Town meeting, also known as an open town meeting, is a form of local government in which eligible town residents can directly participate in an assembly which determines the governance of their town. Unlike representative town meeting where only elected representatives can participate in the governing assembly, any town voter may participate in an open town meeting. This form is distinct from town hall meetings held by elected officials to communicate with their constituents, which have no decision-making power.

At a town meeting, attendees determine the ordinances or rules of the town, its boards and commissions, elected and appointed positions, capital investments, expenditures, budgets, and local taxation, as well as the manner and frequency of future town meetings.

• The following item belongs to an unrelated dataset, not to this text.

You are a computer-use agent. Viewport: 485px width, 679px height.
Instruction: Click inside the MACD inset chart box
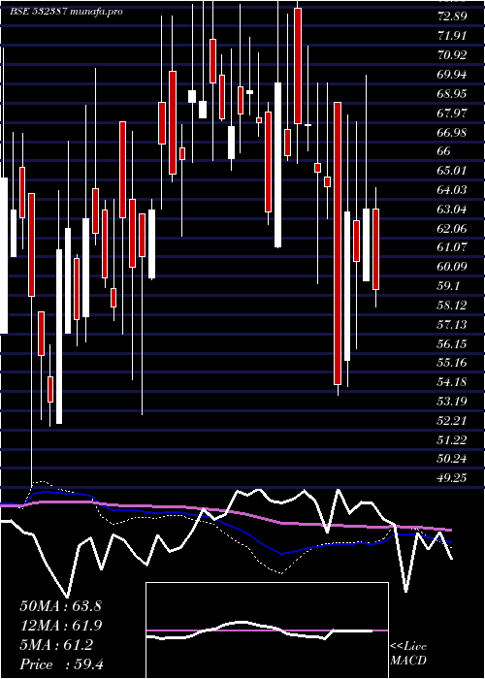267,631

Because towns self-govern and maintain their autonomy, town meetings vary from state to state, as well as from town to town.

Since town residents directly participate in their own governance and represent themselves without any intermediary, town meeting is an example of direct democracy, and examined as a case study in democratic theory.

Town meetings have been practiced in the U.S. region of New England since colonial times and in some western states since at least the late 19th century. Town meeting can also refer to meetings of other governmental bodies such as regional water or school districts. While the uses and laws vary by town and state, the general form is for residents of the town to periodically gather and serve as the legislative body, voting on finances, ordinances, and other matters of governance.

Records of early New England governance are sparse, leading to debate about the origin of town meeting. One interpretation is that it was adapted from local vestry meetings held in 17th century England that were responsible for financial decisions of the parish church. Another is that it stemmed from New England colonists aboard the Mayflower who, upon landing in Plymouth, Massachusetts, gathered to adopt their own rules of governance, the Mayflower Compact. In colonial New England there was very little separation between church and town governance, but town meeting continued to play a secular role after the disestablishment of the state churches, forming the core of government for most New England towns today.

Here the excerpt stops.